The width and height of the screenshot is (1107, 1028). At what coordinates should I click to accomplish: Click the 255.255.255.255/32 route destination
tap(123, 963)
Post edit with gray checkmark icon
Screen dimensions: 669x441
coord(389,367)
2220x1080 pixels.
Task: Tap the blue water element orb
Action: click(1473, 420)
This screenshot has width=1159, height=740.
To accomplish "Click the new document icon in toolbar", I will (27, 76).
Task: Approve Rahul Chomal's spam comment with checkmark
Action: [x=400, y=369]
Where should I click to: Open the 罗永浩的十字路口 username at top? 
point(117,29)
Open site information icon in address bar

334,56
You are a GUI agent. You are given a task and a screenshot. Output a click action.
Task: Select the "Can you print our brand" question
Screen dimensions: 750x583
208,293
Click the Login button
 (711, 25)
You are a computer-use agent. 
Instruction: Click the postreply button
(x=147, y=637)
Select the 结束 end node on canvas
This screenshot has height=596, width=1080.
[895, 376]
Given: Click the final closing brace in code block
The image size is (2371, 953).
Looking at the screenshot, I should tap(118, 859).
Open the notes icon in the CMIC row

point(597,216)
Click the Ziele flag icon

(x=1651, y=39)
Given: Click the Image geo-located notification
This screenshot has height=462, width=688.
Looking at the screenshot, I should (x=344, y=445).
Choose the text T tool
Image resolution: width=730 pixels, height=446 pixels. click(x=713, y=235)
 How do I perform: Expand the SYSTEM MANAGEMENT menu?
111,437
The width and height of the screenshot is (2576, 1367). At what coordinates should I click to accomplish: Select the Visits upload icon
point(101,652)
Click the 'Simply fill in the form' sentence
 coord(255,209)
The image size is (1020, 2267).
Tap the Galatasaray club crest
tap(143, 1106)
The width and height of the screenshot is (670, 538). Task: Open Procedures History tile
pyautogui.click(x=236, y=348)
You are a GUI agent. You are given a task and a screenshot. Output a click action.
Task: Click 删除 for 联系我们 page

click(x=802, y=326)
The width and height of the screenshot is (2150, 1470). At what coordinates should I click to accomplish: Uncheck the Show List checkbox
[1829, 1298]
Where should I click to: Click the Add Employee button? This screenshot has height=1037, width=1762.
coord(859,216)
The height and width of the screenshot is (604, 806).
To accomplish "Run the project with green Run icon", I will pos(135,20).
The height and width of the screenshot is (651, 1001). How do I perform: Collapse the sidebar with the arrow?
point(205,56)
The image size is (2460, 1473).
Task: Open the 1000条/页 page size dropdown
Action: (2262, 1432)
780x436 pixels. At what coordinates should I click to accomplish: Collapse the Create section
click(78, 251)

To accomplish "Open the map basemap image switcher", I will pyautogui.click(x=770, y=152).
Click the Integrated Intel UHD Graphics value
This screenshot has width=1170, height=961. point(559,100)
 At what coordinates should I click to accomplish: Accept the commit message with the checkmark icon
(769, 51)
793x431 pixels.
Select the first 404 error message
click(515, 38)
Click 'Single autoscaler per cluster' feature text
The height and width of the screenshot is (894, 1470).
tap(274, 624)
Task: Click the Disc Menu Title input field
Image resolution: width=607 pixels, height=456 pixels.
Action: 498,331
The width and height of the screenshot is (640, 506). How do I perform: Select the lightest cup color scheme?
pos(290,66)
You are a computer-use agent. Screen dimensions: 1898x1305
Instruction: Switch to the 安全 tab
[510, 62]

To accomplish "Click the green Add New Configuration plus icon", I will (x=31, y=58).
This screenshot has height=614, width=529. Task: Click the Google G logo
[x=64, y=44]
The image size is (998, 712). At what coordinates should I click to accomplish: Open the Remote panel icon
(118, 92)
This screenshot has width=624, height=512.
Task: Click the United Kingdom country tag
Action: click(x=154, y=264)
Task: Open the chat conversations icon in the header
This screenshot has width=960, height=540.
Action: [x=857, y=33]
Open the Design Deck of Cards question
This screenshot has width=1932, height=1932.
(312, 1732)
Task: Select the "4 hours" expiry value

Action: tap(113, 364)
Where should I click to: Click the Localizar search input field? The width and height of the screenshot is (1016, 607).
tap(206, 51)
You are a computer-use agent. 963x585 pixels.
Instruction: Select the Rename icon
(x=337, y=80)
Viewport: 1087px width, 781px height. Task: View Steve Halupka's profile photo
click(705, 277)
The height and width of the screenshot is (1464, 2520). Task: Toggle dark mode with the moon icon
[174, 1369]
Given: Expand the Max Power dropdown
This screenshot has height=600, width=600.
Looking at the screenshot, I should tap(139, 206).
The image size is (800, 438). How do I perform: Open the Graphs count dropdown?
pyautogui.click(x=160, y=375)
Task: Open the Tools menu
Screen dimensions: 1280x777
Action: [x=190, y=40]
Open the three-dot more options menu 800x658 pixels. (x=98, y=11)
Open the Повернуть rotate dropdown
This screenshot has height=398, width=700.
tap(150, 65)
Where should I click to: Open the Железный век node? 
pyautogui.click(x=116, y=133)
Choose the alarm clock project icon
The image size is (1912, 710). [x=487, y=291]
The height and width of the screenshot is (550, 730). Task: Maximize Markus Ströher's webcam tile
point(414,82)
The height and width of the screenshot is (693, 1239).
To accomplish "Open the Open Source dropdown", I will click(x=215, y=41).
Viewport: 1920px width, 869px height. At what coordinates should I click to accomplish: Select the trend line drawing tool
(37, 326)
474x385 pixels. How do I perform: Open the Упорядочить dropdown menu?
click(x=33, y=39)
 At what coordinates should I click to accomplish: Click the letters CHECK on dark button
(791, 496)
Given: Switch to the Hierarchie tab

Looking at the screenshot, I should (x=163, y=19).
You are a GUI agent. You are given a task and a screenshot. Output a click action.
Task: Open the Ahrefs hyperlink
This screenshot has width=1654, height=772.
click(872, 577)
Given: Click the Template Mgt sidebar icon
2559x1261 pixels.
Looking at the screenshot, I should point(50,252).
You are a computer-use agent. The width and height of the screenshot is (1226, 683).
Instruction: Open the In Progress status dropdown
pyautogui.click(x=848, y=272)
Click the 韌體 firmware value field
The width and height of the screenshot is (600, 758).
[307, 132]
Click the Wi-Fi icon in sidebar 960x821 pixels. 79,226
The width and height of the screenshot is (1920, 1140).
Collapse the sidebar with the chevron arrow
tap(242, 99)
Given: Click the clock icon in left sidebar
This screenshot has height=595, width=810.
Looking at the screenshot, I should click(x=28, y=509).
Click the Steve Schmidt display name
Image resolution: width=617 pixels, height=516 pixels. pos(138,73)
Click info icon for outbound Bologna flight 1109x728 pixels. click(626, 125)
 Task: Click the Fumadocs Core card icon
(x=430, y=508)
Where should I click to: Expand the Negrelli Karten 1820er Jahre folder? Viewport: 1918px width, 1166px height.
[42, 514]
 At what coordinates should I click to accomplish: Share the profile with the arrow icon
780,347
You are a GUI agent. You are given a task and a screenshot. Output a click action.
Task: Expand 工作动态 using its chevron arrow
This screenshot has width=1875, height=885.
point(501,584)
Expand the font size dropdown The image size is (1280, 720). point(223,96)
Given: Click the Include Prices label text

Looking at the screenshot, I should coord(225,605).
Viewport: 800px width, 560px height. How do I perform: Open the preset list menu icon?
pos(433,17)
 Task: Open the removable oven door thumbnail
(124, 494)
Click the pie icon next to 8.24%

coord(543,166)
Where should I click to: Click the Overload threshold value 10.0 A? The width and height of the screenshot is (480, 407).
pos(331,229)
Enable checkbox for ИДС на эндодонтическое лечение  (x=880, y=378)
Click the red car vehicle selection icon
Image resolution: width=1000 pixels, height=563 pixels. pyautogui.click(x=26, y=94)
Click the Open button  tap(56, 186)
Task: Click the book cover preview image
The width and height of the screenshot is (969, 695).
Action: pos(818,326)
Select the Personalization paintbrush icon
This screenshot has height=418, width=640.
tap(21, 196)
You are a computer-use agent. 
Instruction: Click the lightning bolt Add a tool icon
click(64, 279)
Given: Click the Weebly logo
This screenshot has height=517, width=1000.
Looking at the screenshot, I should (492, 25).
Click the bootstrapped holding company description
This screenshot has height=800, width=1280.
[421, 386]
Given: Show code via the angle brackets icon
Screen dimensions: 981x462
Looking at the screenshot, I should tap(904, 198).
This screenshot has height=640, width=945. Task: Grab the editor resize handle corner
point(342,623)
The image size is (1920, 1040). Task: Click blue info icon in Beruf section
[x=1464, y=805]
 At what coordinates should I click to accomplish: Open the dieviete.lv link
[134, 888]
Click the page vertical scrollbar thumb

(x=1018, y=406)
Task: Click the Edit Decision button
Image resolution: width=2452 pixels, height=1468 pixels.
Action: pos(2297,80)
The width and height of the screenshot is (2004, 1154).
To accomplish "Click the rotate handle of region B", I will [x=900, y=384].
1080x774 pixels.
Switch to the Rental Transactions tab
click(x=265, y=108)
- - - - -
_Requirements_
Pick out each line in the items above that contains the string "pyautogui" and copy those lines out in full.

_The solution_
pyautogui.click(x=236, y=348)
To accomplish "Open the map basemap image switcher", I will pyautogui.click(x=770, y=152).
pyautogui.click(x=160, y=375)
pyautogui.click(x=116, y=133)
pyautogui.click(x=848, y=272)
Image resolution: width=1000 pixels, height=563 pixels. pyautogui.click(x=26, y=94)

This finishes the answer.